__Task description__: Your job with the data below: print everything from the line that holds "The height and" down to the line that holds "How do I perform: Click", ends included, exactly, and nothing else.

__Raw data__:
[Start of Attachment]

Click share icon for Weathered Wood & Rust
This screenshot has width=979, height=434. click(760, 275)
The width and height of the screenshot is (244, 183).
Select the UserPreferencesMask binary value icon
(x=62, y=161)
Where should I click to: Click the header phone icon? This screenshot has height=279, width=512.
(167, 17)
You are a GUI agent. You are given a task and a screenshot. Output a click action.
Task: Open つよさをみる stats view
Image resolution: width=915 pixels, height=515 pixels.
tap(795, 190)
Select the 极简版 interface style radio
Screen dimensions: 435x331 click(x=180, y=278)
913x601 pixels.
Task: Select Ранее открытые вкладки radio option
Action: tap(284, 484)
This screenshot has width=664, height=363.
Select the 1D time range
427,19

[End of Attachment]
[Start of Attachment]

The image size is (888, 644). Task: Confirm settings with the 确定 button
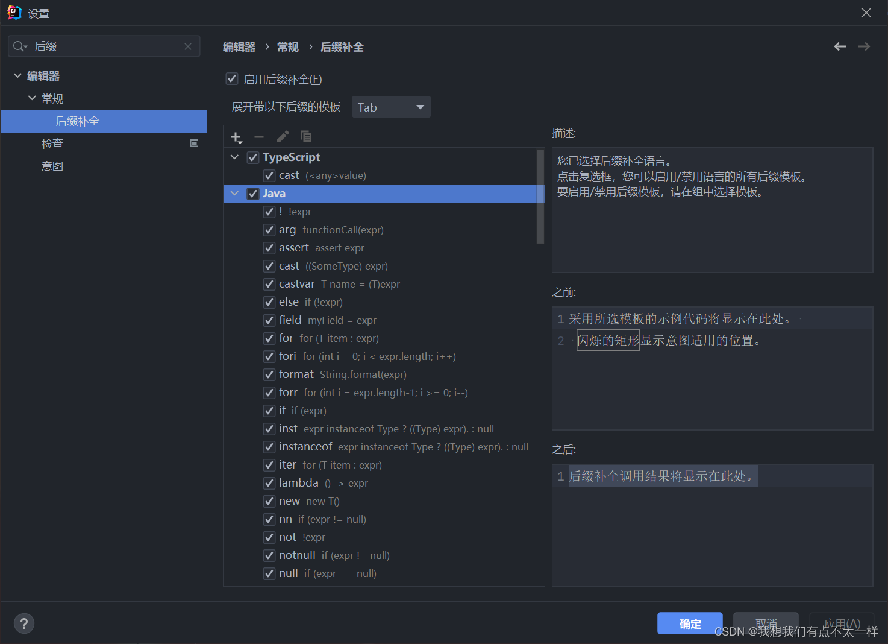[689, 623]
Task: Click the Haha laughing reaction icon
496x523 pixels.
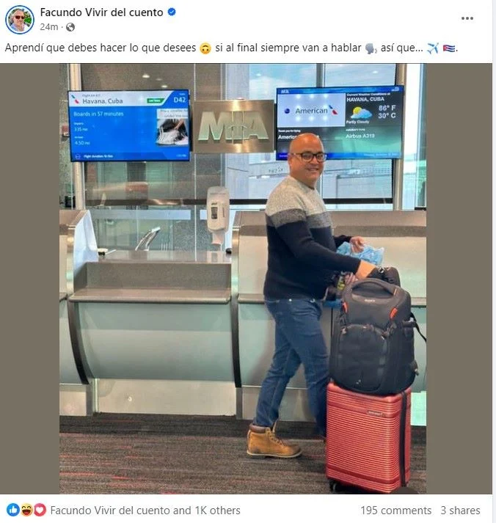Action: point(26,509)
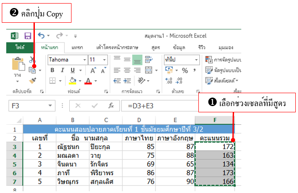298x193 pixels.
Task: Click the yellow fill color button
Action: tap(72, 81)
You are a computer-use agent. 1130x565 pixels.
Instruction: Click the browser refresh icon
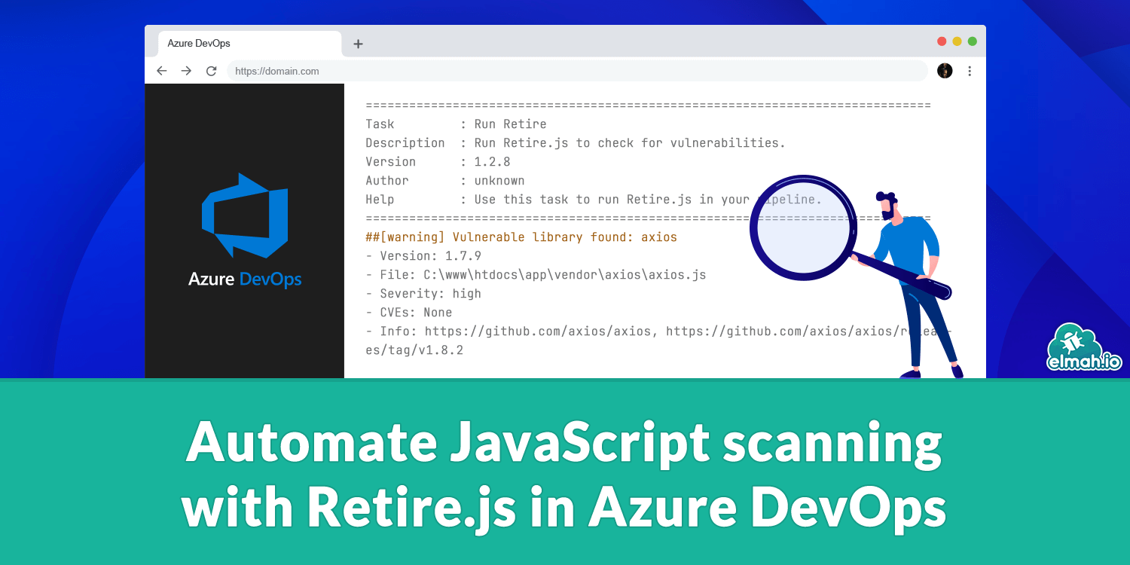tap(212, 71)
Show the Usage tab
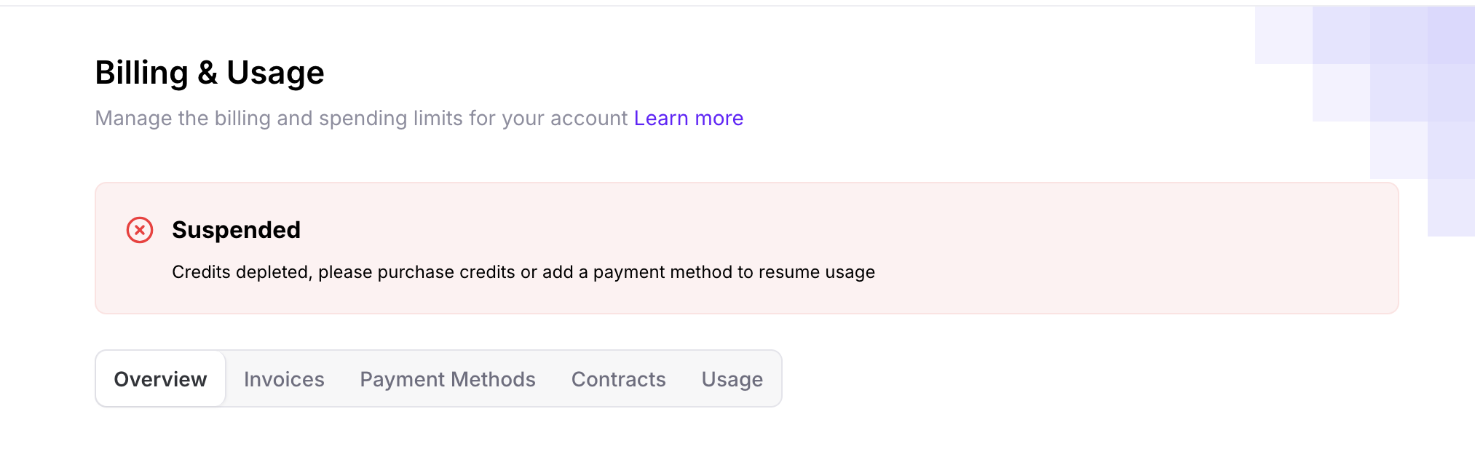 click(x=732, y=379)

[End of Attachment]
[Start of Attachment]

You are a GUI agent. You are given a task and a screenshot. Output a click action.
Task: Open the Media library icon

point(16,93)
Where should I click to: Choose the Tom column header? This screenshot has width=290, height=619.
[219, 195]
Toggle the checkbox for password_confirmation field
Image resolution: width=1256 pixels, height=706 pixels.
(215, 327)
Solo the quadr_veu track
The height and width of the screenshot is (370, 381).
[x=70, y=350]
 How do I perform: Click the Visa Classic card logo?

[End of Attachment]

__Task answer__:
The height and width of the screenshot is (370, 381).
[x=70, y=350]
 How do I perform: Click the Visa Classic card logo?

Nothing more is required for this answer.